*文档节选*.
>>>>
美文网首页
Scrapy_redis和Scrapy_splash配合使用

Scrapy_redis和Scrapy_splash配合使用

作者: haoxuan_xia | 来源:发表于2021-11-10 11:31 被阅读0次

    1.配置信息

    1.1 Scrapy_redis配置信息

    DUPEFILTER_CLASS = "scrapy_redis.dupefilter.RFPDupeFilter" # 指纹生成以及去重类
    SCHEDULER = "scrapy_redis.scheduler.Scheduler" # 调度器类
    SCHEDULER_PERSIST = True # 持久化请求队列和指纹集合
    ITEM_PIPELINES = {'scrapy_redis.pipelines.RedisPipeline': 400} # 数据存入redis的管道
    REDIS_URL = "redis://host:port" # redis的url
    

    1.2 Scrapy_splash配置信息

    SPLASH_URL = 'http://127.0.0.1:8050'
    DOWNLOADER_MIDDLEWARES = {
    'scrapy_splash.SplashCookiesMiddleware': 723,
    'scrapy_splash.SplashMiddleware': 725,
    'scrapy.downloadermiddlewares.httpcompression.HttpCompressionMiddleware': 810,
    }
    DUPEFILTER_CLASS = 'scrapy_splash.SplashAwareDupeFilter' 
    HTTPCACHE_STORAGE = 'scrapy_splash.SplashAwareFSCacheStorage'
    

    1.3 分析

    • scrapy-redis中配置了”DUPEFILTER_CLASS”: “scrapy_redis.dupefilter.RFPDupeFilter”,与scrapy-splash配置的DUPEFILTER_CLASS = ‘scrapy_splash.dupefilter.SplashAwareDupeFilter’相冲突!
    • 查看scrapy_splash.SplashAwareDupeFilter源码后,发现他继承了scrapy.dupefilter.RFPDupeFilter,并重写了request_fingerprint()方法。
    • 比较scrapy.dupefilter.RFPDupeFilterscrapy_redis.dupefilter.RFPDupeFilter中的request_fingerprint()方法后,发现是一样的
    • 因此重写了一个SplashAwareDupeFilter,继承scrapy_redis.dupefilter.RFPDupeFilter,其他代码不变。

    2. 实现

    重写dupefilter去重类,并在settings.py中使用

    1. 重写去重类
    from __future__ import absolute_import
    from copy import deepcopy
    from scrapy.utils.request import request_fingerprint
    from scrapy.utils.url import canonicalize_url
    from scrapy_splash.utils import dict_hash
    from scrapy_redis.dupefilter import RFPDupeFilter
    
    
    def splash_request_fingerprint(request, include_headers=None):
        """ Request fingerprint which takes 'splash' meta key into account """
<<<<
请续写上面这篇讲Scrapy_redis与Scrapy_splash配合使用的文档，从最后显示的那一行之后接着写下去。

*所给材料*.
>>>>
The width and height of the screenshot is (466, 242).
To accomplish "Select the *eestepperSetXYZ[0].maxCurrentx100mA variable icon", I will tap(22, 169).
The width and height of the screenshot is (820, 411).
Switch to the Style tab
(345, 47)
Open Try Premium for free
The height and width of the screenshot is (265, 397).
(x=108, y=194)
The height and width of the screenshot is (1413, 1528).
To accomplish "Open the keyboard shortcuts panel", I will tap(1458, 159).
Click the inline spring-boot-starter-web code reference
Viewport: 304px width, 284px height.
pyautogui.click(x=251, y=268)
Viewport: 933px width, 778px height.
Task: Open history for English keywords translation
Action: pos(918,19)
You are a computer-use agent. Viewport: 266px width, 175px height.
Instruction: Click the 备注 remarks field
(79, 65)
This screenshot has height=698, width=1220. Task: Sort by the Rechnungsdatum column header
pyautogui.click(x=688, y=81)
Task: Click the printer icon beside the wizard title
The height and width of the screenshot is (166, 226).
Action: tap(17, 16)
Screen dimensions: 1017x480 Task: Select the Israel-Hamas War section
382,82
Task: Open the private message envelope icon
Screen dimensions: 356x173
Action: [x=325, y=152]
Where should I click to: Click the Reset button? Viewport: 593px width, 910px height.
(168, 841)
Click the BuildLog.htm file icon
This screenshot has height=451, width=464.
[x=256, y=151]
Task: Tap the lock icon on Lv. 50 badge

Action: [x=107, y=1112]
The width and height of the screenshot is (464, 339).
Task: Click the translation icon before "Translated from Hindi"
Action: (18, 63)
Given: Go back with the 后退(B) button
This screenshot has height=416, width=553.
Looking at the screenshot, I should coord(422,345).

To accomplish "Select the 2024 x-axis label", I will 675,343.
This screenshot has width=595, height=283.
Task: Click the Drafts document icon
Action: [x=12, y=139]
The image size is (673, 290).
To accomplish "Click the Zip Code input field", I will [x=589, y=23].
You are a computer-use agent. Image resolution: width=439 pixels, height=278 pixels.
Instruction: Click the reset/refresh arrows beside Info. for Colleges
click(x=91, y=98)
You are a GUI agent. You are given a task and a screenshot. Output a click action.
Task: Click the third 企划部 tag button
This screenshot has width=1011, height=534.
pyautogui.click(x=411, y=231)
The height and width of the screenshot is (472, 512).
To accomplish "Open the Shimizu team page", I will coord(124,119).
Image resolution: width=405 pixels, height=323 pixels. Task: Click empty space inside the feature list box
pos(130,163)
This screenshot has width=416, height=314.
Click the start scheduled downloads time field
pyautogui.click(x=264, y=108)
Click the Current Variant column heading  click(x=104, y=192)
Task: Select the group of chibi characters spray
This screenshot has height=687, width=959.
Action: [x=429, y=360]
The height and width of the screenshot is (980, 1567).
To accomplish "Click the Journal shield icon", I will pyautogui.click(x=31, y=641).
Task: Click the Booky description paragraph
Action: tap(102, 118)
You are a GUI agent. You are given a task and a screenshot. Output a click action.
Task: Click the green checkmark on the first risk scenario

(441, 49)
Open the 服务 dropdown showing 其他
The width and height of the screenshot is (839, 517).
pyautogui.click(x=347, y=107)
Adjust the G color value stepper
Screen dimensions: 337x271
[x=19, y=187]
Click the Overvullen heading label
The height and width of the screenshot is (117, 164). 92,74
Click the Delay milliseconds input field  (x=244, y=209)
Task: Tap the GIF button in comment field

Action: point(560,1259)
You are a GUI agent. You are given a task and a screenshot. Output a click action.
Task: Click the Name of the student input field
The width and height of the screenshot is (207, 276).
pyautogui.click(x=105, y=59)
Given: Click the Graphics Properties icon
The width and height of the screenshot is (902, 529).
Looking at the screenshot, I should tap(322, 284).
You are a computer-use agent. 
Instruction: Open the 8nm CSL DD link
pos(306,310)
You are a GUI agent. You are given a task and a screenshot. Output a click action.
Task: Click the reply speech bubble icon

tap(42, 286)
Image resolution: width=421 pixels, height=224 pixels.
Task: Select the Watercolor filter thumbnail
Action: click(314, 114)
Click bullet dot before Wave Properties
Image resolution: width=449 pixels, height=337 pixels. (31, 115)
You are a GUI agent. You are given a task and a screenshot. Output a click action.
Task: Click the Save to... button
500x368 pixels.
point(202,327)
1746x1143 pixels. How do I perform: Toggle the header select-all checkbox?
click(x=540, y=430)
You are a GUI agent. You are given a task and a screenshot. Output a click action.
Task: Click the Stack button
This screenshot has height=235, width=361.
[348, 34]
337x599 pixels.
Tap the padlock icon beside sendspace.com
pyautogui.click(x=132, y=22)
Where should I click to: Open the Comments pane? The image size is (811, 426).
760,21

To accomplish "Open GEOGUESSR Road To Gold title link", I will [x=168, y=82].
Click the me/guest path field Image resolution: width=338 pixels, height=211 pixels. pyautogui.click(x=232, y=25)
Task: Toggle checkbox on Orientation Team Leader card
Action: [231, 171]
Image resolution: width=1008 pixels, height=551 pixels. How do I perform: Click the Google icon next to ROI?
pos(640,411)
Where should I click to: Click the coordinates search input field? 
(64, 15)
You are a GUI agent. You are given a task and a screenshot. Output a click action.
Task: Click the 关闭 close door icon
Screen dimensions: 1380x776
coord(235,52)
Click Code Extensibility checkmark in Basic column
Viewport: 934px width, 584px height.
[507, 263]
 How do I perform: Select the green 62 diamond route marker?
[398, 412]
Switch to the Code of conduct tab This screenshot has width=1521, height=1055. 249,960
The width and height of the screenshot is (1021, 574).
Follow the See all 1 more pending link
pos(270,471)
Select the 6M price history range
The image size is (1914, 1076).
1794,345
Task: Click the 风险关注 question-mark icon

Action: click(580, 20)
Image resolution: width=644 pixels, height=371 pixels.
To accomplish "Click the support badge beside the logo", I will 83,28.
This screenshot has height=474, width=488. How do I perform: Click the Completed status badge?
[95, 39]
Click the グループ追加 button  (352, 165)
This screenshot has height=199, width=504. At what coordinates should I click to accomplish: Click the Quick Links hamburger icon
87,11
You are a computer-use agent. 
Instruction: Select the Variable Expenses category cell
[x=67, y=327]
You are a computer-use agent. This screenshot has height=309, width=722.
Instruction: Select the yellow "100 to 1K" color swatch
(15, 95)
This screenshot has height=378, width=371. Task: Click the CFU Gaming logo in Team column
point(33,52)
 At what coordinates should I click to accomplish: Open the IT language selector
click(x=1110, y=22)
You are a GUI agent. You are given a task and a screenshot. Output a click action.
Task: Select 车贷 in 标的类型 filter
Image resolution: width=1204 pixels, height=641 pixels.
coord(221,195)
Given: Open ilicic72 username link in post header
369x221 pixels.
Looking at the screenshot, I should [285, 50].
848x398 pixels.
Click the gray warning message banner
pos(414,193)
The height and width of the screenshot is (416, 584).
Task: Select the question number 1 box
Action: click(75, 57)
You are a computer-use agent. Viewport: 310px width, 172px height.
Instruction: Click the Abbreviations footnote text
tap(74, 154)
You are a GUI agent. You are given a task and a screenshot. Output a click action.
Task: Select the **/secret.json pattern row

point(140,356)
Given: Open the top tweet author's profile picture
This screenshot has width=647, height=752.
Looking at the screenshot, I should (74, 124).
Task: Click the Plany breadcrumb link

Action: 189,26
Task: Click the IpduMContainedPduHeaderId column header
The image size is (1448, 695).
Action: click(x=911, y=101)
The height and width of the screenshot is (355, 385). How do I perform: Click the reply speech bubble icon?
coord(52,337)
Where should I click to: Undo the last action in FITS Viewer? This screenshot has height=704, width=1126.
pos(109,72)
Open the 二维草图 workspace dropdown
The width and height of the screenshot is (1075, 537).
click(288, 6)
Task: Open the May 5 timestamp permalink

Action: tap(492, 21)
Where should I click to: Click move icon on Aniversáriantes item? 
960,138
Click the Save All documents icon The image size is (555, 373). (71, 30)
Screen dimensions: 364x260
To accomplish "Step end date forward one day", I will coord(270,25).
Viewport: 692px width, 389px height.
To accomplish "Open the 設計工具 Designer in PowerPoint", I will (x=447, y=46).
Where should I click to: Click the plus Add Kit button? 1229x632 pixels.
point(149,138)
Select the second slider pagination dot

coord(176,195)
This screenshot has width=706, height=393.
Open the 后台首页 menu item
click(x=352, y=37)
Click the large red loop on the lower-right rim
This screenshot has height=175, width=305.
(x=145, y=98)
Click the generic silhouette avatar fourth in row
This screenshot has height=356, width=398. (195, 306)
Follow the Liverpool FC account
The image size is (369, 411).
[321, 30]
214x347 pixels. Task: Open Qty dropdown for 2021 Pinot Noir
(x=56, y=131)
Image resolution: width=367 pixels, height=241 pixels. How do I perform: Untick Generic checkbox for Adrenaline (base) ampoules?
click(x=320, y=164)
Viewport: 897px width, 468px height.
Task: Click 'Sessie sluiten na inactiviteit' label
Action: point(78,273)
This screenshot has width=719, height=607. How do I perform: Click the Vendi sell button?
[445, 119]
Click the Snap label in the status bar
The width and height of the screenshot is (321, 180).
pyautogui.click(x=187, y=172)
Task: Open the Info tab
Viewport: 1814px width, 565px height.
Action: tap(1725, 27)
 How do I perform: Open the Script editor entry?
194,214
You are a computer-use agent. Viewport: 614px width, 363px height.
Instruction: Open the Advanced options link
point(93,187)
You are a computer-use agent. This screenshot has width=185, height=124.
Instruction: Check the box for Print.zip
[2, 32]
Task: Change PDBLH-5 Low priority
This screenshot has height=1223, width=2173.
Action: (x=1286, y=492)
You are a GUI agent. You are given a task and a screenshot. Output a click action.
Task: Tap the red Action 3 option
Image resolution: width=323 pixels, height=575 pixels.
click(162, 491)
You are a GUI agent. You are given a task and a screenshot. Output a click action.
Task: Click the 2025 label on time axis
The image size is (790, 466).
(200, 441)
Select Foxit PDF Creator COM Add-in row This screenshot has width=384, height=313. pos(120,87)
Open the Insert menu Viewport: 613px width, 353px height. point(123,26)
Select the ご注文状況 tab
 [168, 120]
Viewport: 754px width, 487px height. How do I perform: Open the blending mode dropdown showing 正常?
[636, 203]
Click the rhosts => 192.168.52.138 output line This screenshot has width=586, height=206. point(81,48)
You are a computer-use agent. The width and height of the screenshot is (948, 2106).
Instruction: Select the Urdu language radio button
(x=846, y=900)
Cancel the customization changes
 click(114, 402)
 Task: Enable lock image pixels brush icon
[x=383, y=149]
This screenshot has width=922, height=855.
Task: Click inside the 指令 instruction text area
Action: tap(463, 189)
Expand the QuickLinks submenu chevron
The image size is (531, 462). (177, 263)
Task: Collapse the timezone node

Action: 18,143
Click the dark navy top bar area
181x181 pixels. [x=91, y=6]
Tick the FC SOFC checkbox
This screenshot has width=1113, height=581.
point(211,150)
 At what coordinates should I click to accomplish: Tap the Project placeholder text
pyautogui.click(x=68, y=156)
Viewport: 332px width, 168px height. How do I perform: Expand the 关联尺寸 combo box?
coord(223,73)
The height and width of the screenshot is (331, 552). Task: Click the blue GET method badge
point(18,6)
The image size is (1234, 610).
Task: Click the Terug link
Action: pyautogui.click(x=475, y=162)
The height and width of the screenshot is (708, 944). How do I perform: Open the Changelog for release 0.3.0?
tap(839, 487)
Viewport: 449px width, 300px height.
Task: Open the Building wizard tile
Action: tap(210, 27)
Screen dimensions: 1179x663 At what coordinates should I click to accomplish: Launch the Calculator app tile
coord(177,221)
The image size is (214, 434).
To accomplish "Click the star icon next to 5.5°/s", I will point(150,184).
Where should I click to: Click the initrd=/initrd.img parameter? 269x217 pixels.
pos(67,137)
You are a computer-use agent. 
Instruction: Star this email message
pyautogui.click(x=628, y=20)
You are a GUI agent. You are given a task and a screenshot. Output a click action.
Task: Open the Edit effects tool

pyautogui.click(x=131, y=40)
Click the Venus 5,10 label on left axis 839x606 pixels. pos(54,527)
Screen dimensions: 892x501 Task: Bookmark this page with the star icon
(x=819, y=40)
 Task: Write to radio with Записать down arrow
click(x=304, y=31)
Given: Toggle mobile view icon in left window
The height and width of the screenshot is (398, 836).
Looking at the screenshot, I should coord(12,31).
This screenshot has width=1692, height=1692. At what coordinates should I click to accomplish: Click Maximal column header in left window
<<<<
*任务答案*.
        # 生成指纹
        fp = request_fingerprint(request, include_headers=include_headers)
    
        # 实现了splash的渲染功能代码
        if 'splash' not in request.meta:
            return fp
    
        splash_options = deepcopy(request.meta['splash'])
        args = splash_options.setdefault('args', {})
    
        if 'url' in args:
            args['url'] = canonicalize_url(args['url'], keep_fragments=True)
    
        return dict_hash(splash_options, fp)
    
    # 实现了scrapy_redis的指纹去重功能
    # 又完成了scrapy_splash渲染功能
    class SplashAwareDupeFilter(RFPDupeFilter):
        """
        DupeFilter that takes 'splash' meta key in account.
        It should be used with SplashMiddleware.
        """
        def request_fingerprint(self, request):
            return splash_request_fingerprint(request)
    
    1. 爬虫代码
    from scrapy_redis.spiders import RedisSpider
    from scrapy_splash import SplashRequest
    
    # 需求:scrapy_redis实现分布式爬虫[断点爬虫] + scrapy_splash [ 渲染服务]
    class SplashAndRedisSpider(RedisSpider):
        name = 'splash_and_redis'
        allowed_domains = ['baidu.com']
    
        # start_urls = ['https://www.baidu.com/s?wd=13161933309']
        redis_key = 'splash_and_redis'
        # lpush splash_and_redis 'https://www.baidu.com'
    
        # 分布式的起始的url不能使用splash服务!
        # 需要重写dupefilter去重类!
    
        def parse(self, response):
            yield SplashRequest('https://www.baidu.com/s?wd=13161933309',
                                callback=self.parse_splash,
                                args={'wait': 10}, # 最大超时时间,单位:秒
                                endpoint='render.html') # 使用splash服务的固定参数
    
        def parse_splash(self, response):
            with open('splash_and_redis.html', 'w') as f:
                f.write(response.body.decode())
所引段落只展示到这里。